Isso se deu, afinal, porque as experiências com a Inglaterra rememoravam aos membros daquela convenção que um executivo muito poderoso resultava em tirania. Esta é outra questão importante a se destacar, uma vez que a Constituição dos EUA, em grande medida visa a criar mecanismos de limitação do poder autoritário com a elaboração de uma série de instituições e organismos de representação que protegessem a jovem nação dos “perigos” da democracia direta e da irresponsabilidade de demagogos. Em grande medida é sobre isso que Madison está falando, sobre a necessidade de se construir instituições sólidas e independentes que consigam responder a políticos irresponsáveis que capturam o poder em prol de suas pautas particulares, colocando em risco o bem comum. De maneira mais ampla, o debate travado é sobre a edificação de uma estrutura capaz de preservar a República e não estritamente sobre a federação. Grosso modo, este é o espírito da Constituição: defender a República da tirania, seja aquela que emana do voto, seja aquela que são impostas pelos déspotas.

O último ponto que gostaria de destacar não está no texto de Mourão, mas no papel desempenhado por George Washington na referida convenção constitucional.

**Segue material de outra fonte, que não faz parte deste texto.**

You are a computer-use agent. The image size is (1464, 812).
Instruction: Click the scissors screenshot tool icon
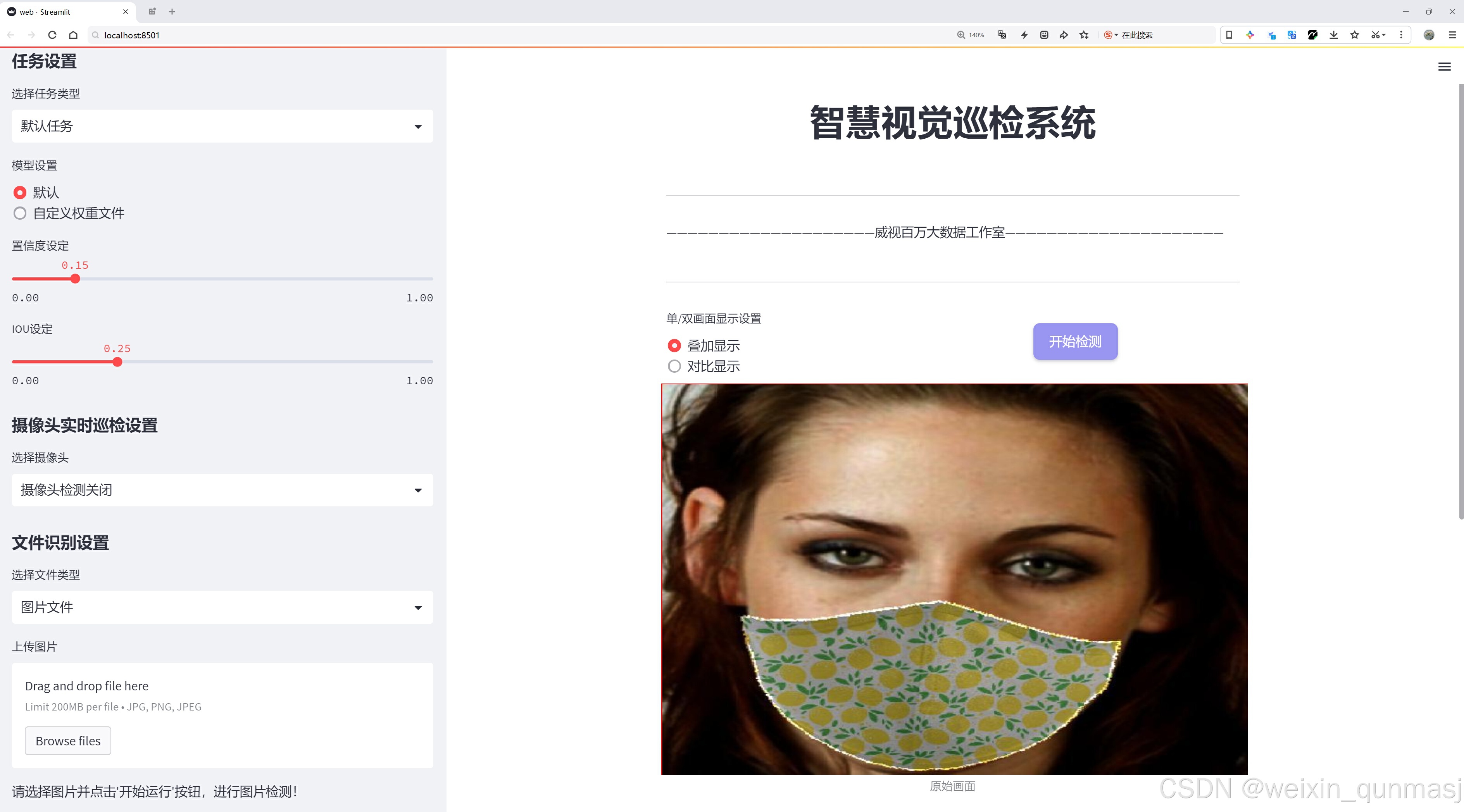[1375, 35]
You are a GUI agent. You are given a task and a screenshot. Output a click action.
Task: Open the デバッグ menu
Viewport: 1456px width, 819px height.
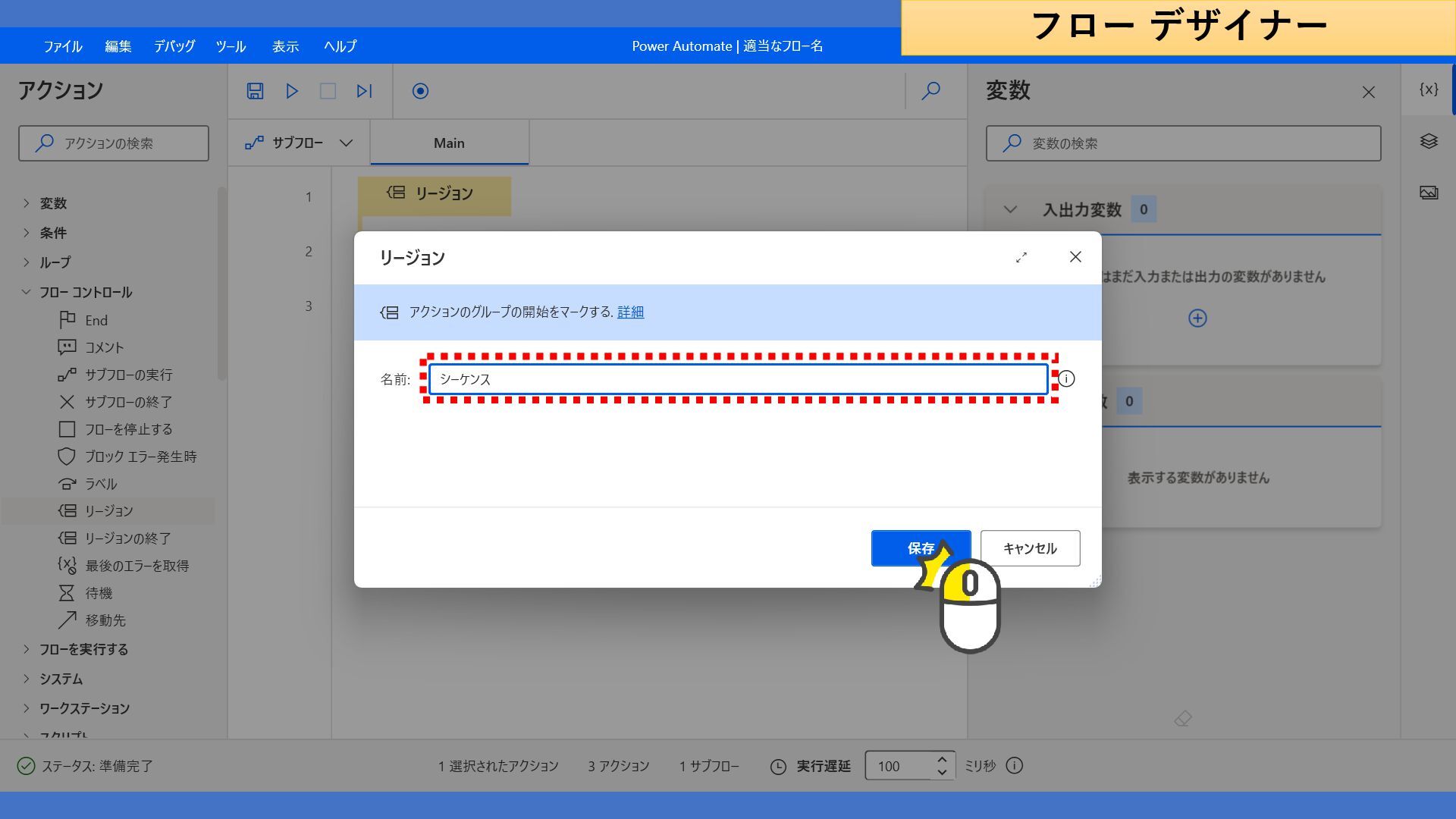174,46
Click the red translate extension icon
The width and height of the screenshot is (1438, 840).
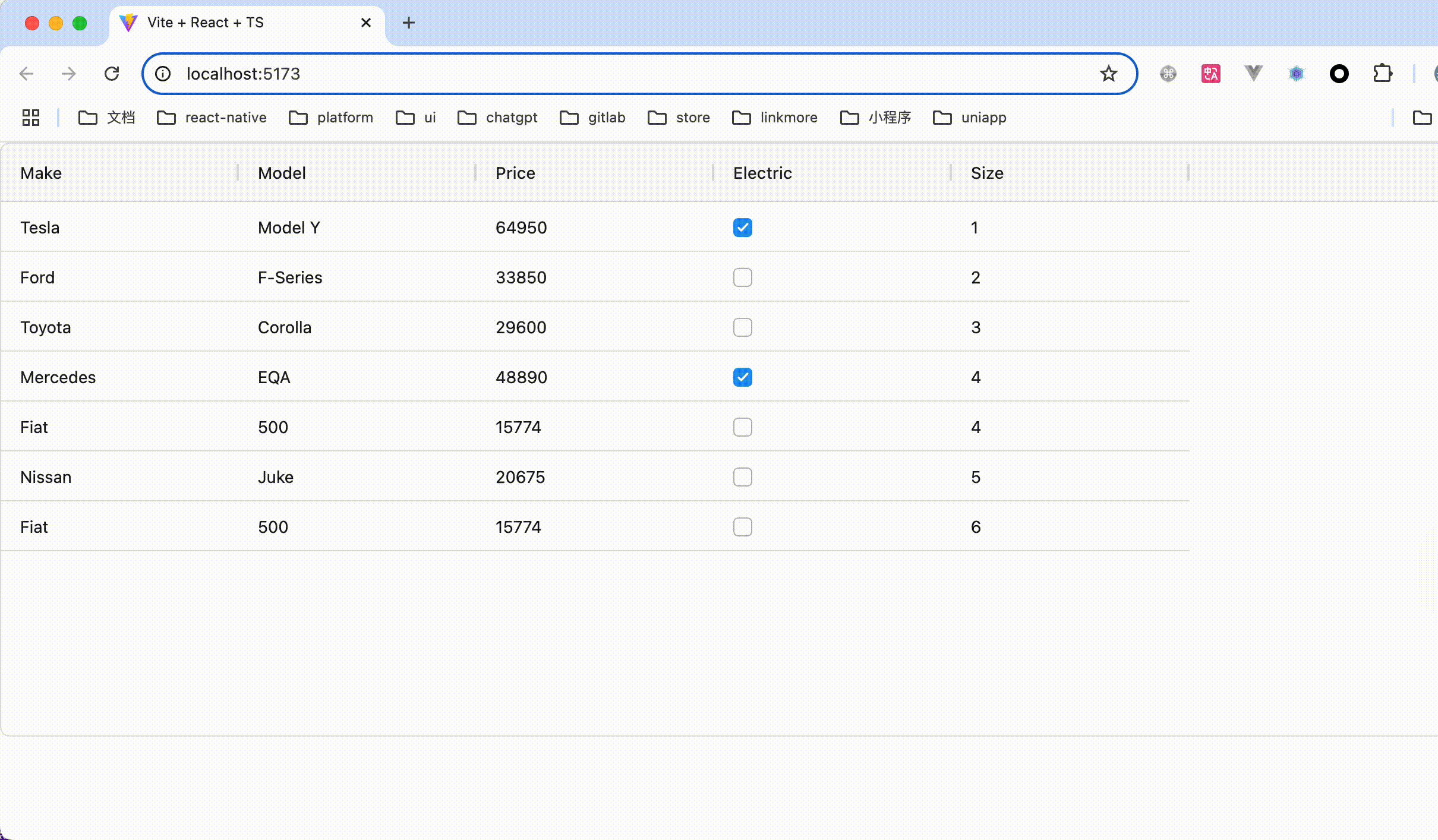[x=1210, y=74]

Por conta do prestígio acumulado em sua campanha vitoriosa à frente do exército continental, ele ocupou a cadeira de presidente daquela assembleia. Porém, apesar de General, o fez como um civil. Esta posição seria reforçada quando da sua posse como primeiro presidente dos EUA em março de 1789. Naquela oportunidade, Washington vestiu uma roupa simples de “colono”, negando os trajes militares e demonstrando que era um civil que chegara ao poder.

Ao final do segundo mandato, Washington se recusou a se converter em um presidente “eterno”, abdicando de uma segunda reeleição para a surpresa de todos. Com isso, criou uma regra não escrita de que o cargo é maior do que o homem e estabeleceu uma tradição de que o presidente só deveria concorrer a apenas uma reeleição, o que foi respeitado por todos os mandatários da nação subsequentes até Franklin Delano Roosevelt em 1940.

Mourão faz bem em retomar os clássicos da política americana ainda que o faça de maneira desconexa à realidade brasileira. A leitura deveria servir para que ele compreendesse e respeitasse a importância da separação dos poderes e, quem sabe, percebesse que o federalismo brasileiro não funciona como “manda o manual”, pois é muito mais centralizador do que o americano. De qualquer maneira, acho curiosa a predileção que o bolsonarismo tem pelo período da independência dos EUA. Porém, ao mirar para esse momento do passado, sugiro ao vice-presidente que, assim como Washington, desempenhe seu cargo na função de civil. Como no caso do primeiro presidente norte-americano, seria de bom grado que ele deixasse a farda em algum lugar apropriado de seu armário ou, até mesmo, em um aposento glorioso de sua memória.


[1] São 85 artigos no total, escritos entre outubro de 1787 e abril de 1788. Desses John Jay escreveu 5, Madison 29 e Hamilton 51.

[2] Rhode Island não enviou delegados.